One concrete output: Medha Scribe, an internally-built ambient AI scribe deployed for echocardiography, ultrasound, and radiology workflows. After deployment, average turnaround from study billing to report sign-off fell from 7.1 hours to 2.3 hours, a 68% reduction (company-reported), with 100% adoption and no additional reporting workforce. Operationally, analytics-driven visibility into outpatient delays helped reduce waiting times by 30%, while discharge turnaround dropped by 33% over time (company-reported).

Stage 6 forced Narayana to see what it had not yet formalised

The HIMSS AMAM framework required the organisation to assess what was demonstrably in place, not merely asserted. It required documentation of not just what had been built, but how consistently analytics was being used, how deeply it was embedded in clinical and operational workflows, and what governance structures ensured integrity.

The validation surfaced three central gaps. First: outcome attribution. Narayana measures outcomes and adoption, but lacks a standardised methodology linking specific analytics and AI initiatives to quantified improvements across clinical, operational, and financial domains. Second: AI transparency at portfolio scale.
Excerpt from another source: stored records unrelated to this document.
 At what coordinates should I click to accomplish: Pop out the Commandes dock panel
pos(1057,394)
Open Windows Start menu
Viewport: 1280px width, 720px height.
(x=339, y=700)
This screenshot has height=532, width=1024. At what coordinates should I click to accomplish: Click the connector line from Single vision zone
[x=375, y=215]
While model-level governance is clinician-led, the organisation lacks a single enterprise view of every model in production, including intended use, validation evidence, subgroup performance, and lifecycle status. Third: patient voice. Patient-reported outcomes have begun in pockets but are not yet feeding clinician workflows or enterprise outcome dashboards in a structured, decision-grade way.
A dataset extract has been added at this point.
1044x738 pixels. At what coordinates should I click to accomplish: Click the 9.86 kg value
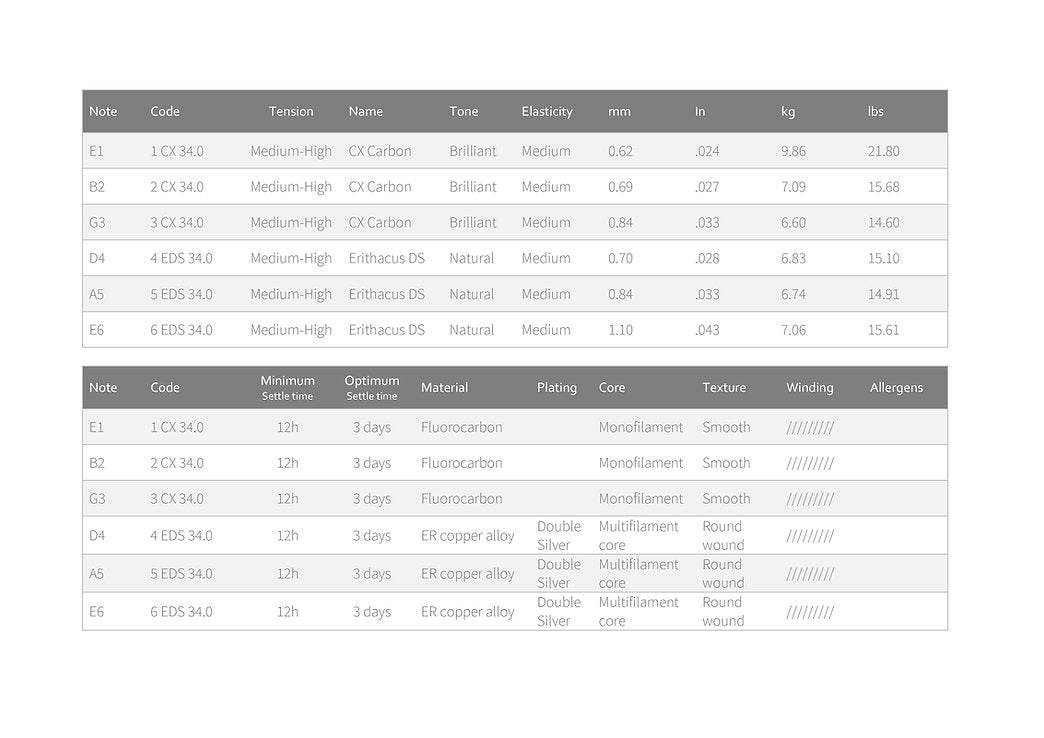pyautogui.click(x=793, y=152)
According to Vivek Rajagopal, group chief analytics and AI officer at Narayana Health, these gaps point to a broader pattern: in some areas, execution had moved ahead of formalisation. The organisation was doing the right things but had not always systematised them.

Lock governance before you scale model count

The validation revealed that as Narayana deploys an increasing number of predictive models and AI-assisted tools across clinical and operational domains, the structures governing their development, validation, deployment, and ongoing monitoring become critical. Outcome attribution will require linking data across the care pathway to isolate the effect of specific interventions and control for confounding factors. Integrating patient-reported outcomes and experience data will give the organisation a fuller picture of care quality, including how patients experience care, functional recovery, and quality of life after treatment. This is not a post-deployment refinement; it is a governance architecture that needs to exist before models go into production at scale.